In the past two decades, many useful prevention and case management strategies have been overshadowed by the public health emphasis on conjugate vaccines, Duke wrote. The advantage of strategies such as exclusive breastfeeding, better nutrition in the first two years of life, protection from indoor air pollution and smoke exposure, and improving the quality of primary care and referral case management, "is that they are not cause specific."

Challenges detecting pneumonia

The performance of four respiratory rate timers to detect pneumonia in young children was not consistent between devices or with the reference standard, researchers found.

Results from a large, single-blinded comparative trial in 454 children with history of cough and/or difficulty breathing showed low consistency among four devices used by community health workers in Cambodia, Ethiopia, South Sudan, and Uganda to achieve respiratory rate count. The mean difference of respiratory rate measurements between the devices and the reference standard ranged from 0.5 to 5.5, with moderate agreement for fast and normal breathing.

The devices included the Mark Two ARI timer (MK2 ARI), counting beads with ARI timer, the Rrate Android phone, and the Respirometer feature phone applications.

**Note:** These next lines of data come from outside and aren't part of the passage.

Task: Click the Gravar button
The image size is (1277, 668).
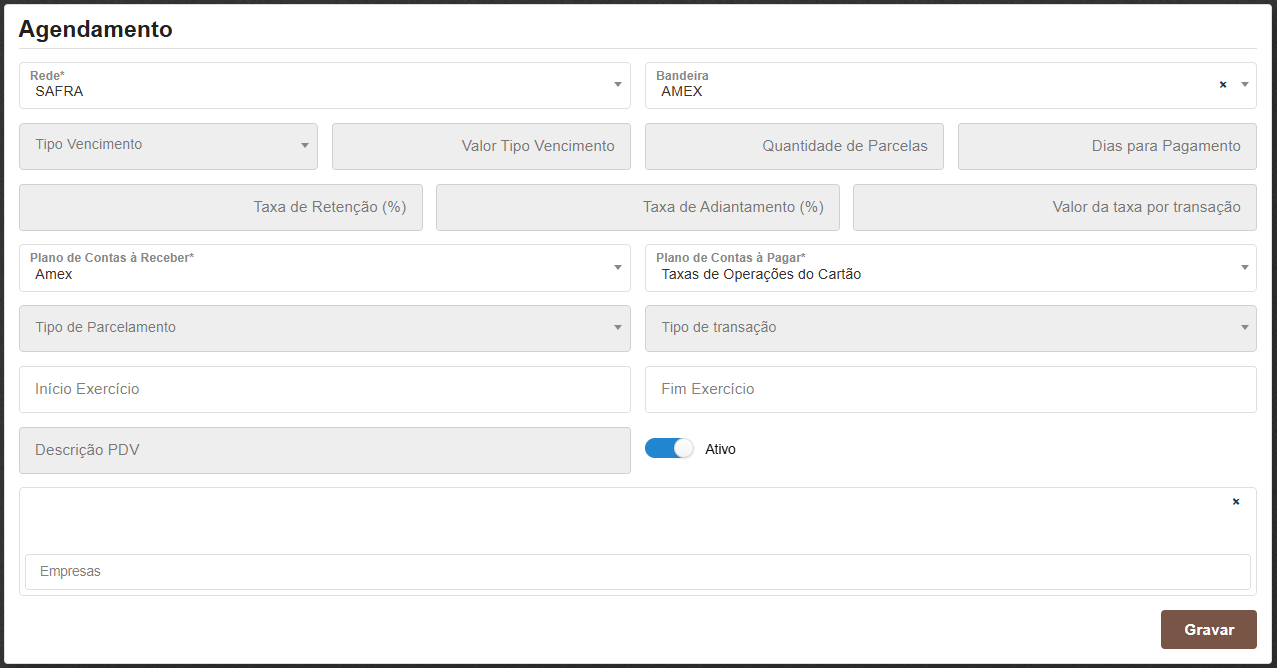Action: 1208,630
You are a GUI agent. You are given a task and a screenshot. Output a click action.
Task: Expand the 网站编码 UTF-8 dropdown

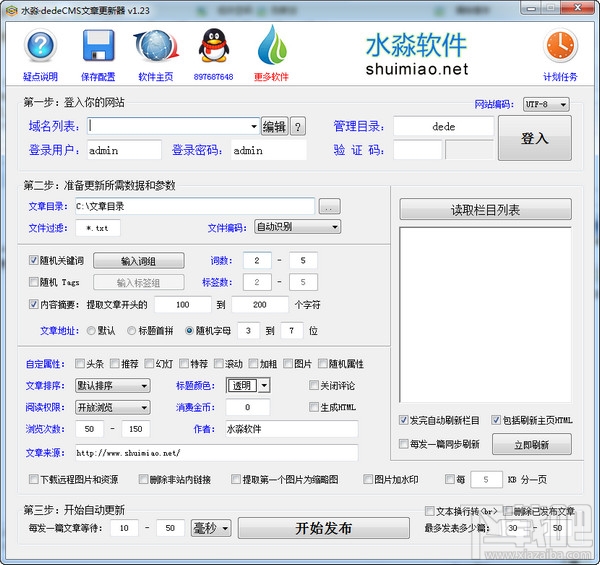point(546,104)
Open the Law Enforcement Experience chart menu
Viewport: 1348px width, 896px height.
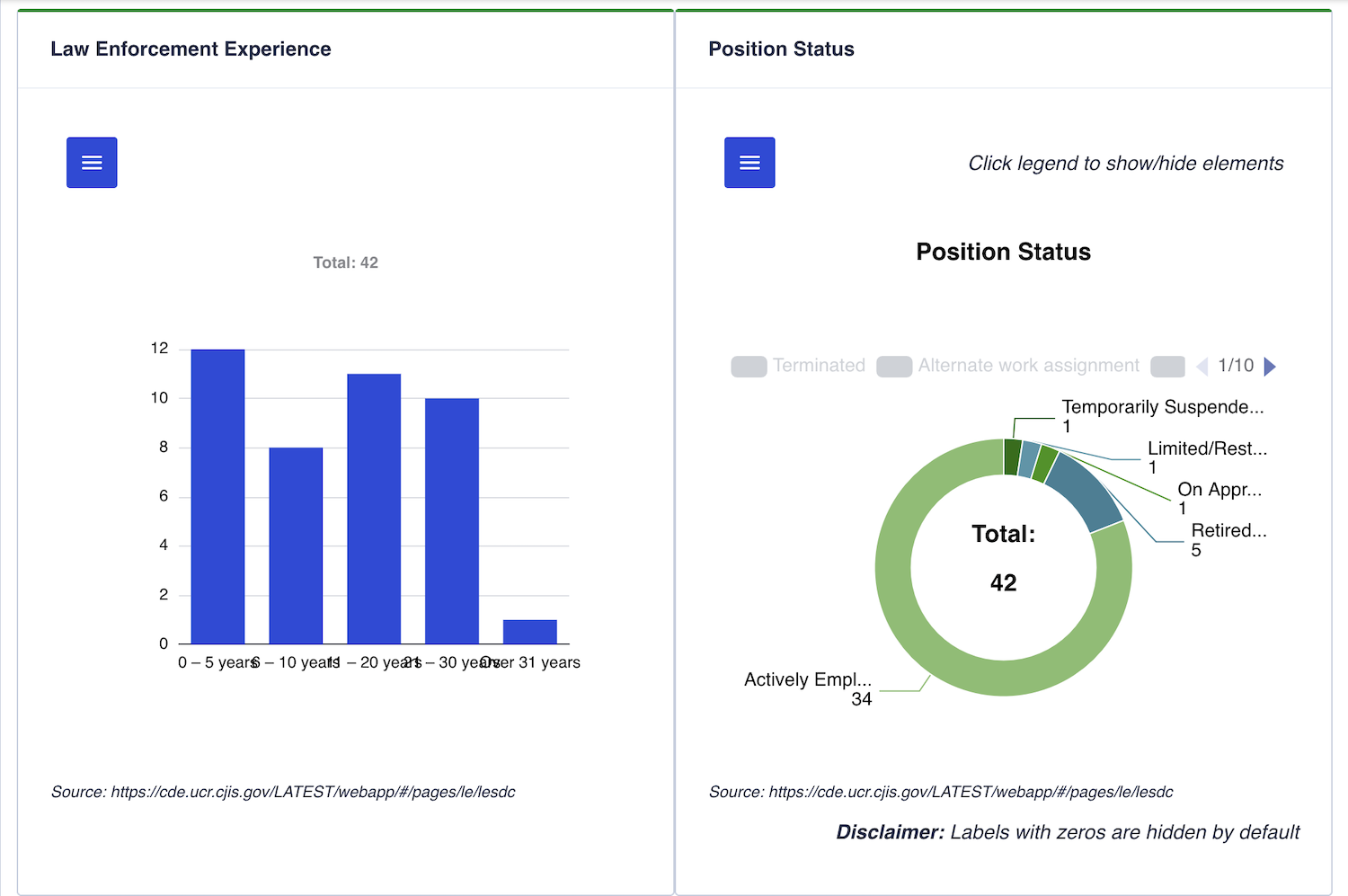pyautogui.click(x=92, y=163)
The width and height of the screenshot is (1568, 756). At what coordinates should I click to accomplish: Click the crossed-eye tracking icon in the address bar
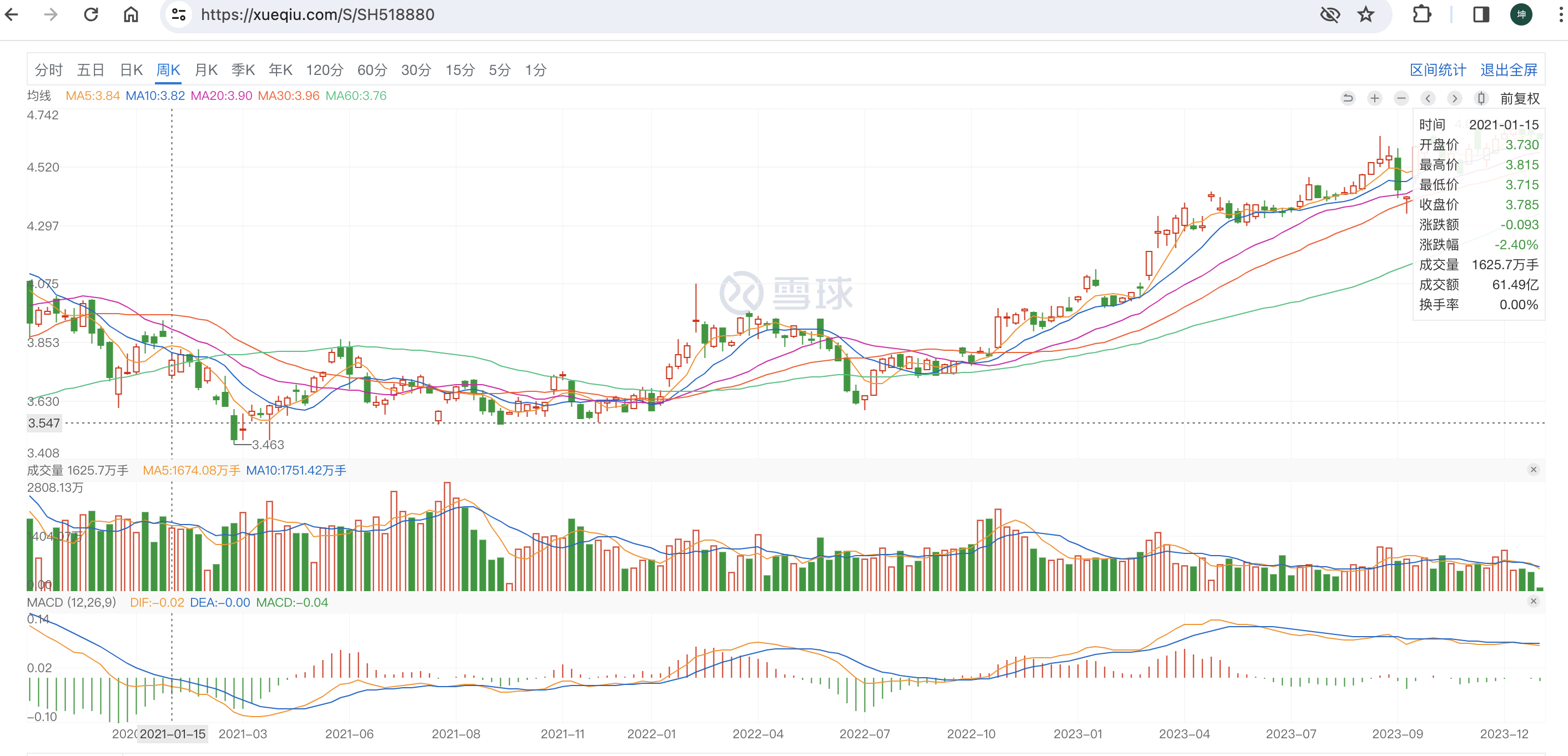[x=1330, y=14]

Performance was consistently lower for young infants ages 2 months and younger than it was for children ages 2 to 59 months, the authors found.

"Our data shows that it was especially difficult for CHWs [community health workers] to obtain an accurate count (±2 breaths) in young infants, in which only 8% to 20% of the assessments were in agreement with the reference standard, regardless of the RR [respiratory rate] device used," they reported online in EClinicalMedicine/The Lancet.

Counting respiratory rate manually is difficult to do accurately, they acknowledged, adding that "more is required of a device than simply supporting the health workers to keep count of the number of breaths a patient takes over 60 seconds."

The agreement between the tested devices and the reference standard was significantly higher for older children, ranging from 30% to 40% in children ages 2 to 59 months. This supports evidence from an earlier study in Zambia in which decreased respiratory rate variability was seen in older children, the researchers said.

"New, automated respiratory rate counters and other diagnostic tools are required if community health workers are to effectively detect the signs and symptoms of pneumonia in children under five," the study authors wrote.

In an accompanying commentary, Israel Amirav, MD, and Moran Lavie, MD, of the Dana-Dwek Children's Hospital, Tel-Aviv Sourasky Medical Center, in Israel, noted that this study and others call for "a radically different approach to better diagnose pneumonia in children."

"We believe that there is an urgent need to re-think our existing dogmas about using RR as a stand-alone or sole diagnostic criterion for diagnosing pneumonia," Amirava and Lavie wrote. "We need to think out of the box as we approach the third decade of the 21st century."

Pointing to evidence that a single clinical sign is unlikely to increase diagnostic precision of childhood pneumonia, they noted that detecting the work of breathing may be superior to breath counting, particularly in the diagnosis of severe pneumonia. Combining respiratory rate with other quantifiable vital signs such as heart rate, O2 saturation, and temperature has also shown promise in the diagnosis of childhood pneumonia.

Similarly, results from a double-blind, randomized clinical trial from Malawi have provided more evidence that challenges the role of respiratory rate in the management of non-severe fast-breathing pneumonia. The study showed that, in 1,343 children ages 2 to 59 months with pneumonia, fast breathing provided a low diagnostic yield for true bacterial pneumonia. This data imply that "fast breathing might be neither an appropriately sensitive nor a specific sign of bacterial pneumonia," the editorialists said.